Figure 10.16 Wave Summation and Tetanus (a) The excitation-contraction coupling effects of successive motor neuron signaling is added together which is referred to as wave summation. The bottom of each wave, the end of the relaxation phase, represents the point of stimulus. (b) When the stimulus frequency is so high that the relaxation phase disappears completely, the contractions become continuous; this is called tetanus.
If the frequency of motor neuron signaling increases, summation and subsequent muscle tension in the motor unit continues to rise until it reaches a peak point. The tension at this point is about three to four times greater than the tension of a single twitch, a state referred to as incomplete tetanus. During incomplete tetanus, the muscle goes through quick cycles of contraction with a short relaxation phase for each. If the stimulus frequency is so high that the relaxation phase disappears completely, contractions become continuous in a process called complete tetanus (Figure 10.16b).
During tetanus, the concentration of Ca++ ions in the sarcoplasm allows virtually all of the sarcomeres to form cross-bridges and shorten, so that a contraction can continue uninterrupted (until the muscle fatigues and can no longer produce tension).
When a skeletal muscle has been dormant for an extended period and then activated to contract, with all other things being equal, the initial contractions generate about one-half the force of later contractions. The muscle tension increases in a graded manner that to some looks like a set of stairs. This tension increase is called treppe, a condition where muscle contractions become more efficient. It’s also known as the “staircase effect” (Figure 10.17).
Figure 10.17 Treppe When muscle tension increases in a graded manner that looks like a set of stairs, it is called treppe. The bottom of each wave represents the point of stimulus.

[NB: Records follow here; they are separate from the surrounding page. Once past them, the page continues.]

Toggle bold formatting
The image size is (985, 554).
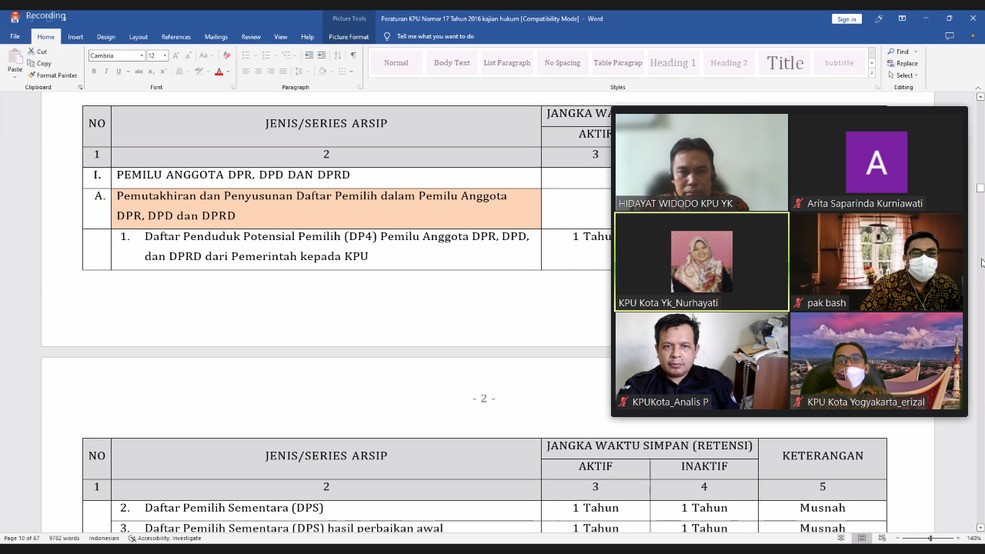point(93,71)
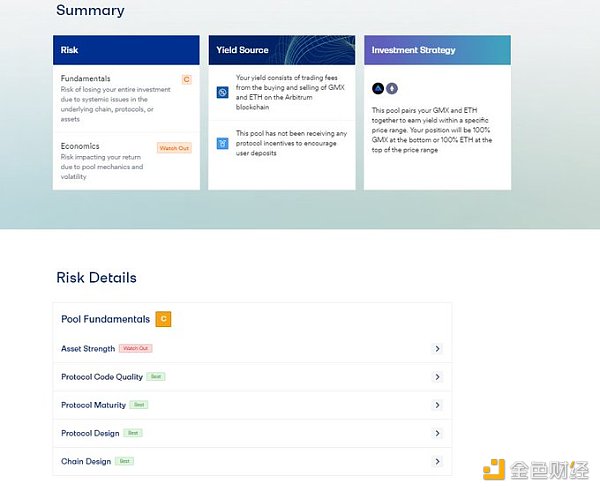Select the Risk card header
Viewport: 600px width, 491px height.
(126, 50)

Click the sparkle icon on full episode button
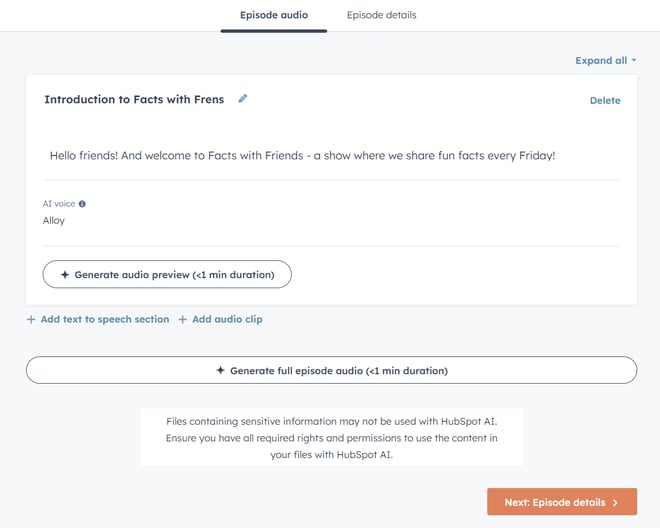(x=220, y=371)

It is believed that treppe results from a higher concentration of Ca++ in the sarcoplasm resulting from the steady stream of signals from the motor neuron. It can only be maintained with adequate ATP.
Skeletal muscles are rarely completely relaxed, or flaccid. Even if a muscle is not producing movement, it is contracted a small amount to maintain its contractile proteins and produce muscle tone. The tension produced by muscle tone allows muscles to continually stabilize joints and maintain posture.

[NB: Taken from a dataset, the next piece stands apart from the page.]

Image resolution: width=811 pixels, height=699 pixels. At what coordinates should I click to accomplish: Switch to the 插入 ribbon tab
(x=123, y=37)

Muscle tone is accomplished by a complex interaction between the nervous system and skeletal muscles that results in the activation of a few motor units at a time, most likely in a cyclical manner. In this manner, muscles never fatigue completely, as some motor units can recover while others are active.

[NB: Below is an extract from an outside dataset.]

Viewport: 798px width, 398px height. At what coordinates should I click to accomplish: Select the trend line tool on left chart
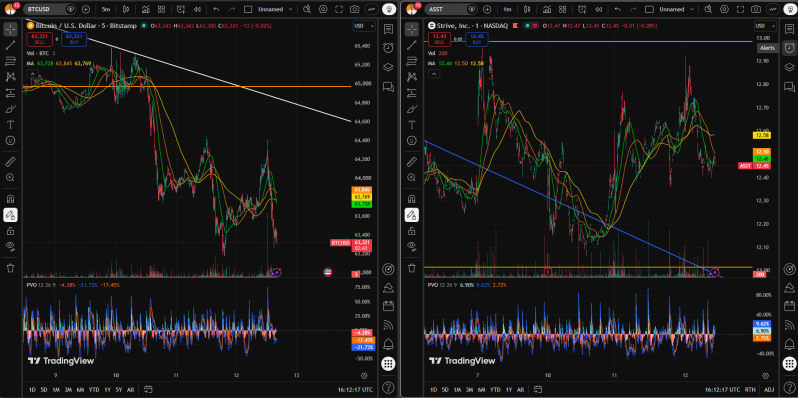pyautogui.click(x=10, y=45)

The absence of the low-level contractions that lead to muscle tone is referred to as hypotonia, and can result from damage to parts of the central nervous system (CNS), such as the cerebellum, or from loss of innervations to a skeletal muscle, as in poliomyelitis. Hypotonic muscles have a flaccid appearance and display functional impairments, such as weak reflexes. Conversely, excessive muscle tone is referred to as hypertonia, accompanied by hyperreflexia (excessive reflex responses), often the result of damage to upper motor neurons in the CNS. Hypertonia can present with muscle rigidity (as seen in Parkinson’s disease) or spasticity, a phasic change in muscle tone, where a limb will “snap” back from passive stretching (as seen in some strokes).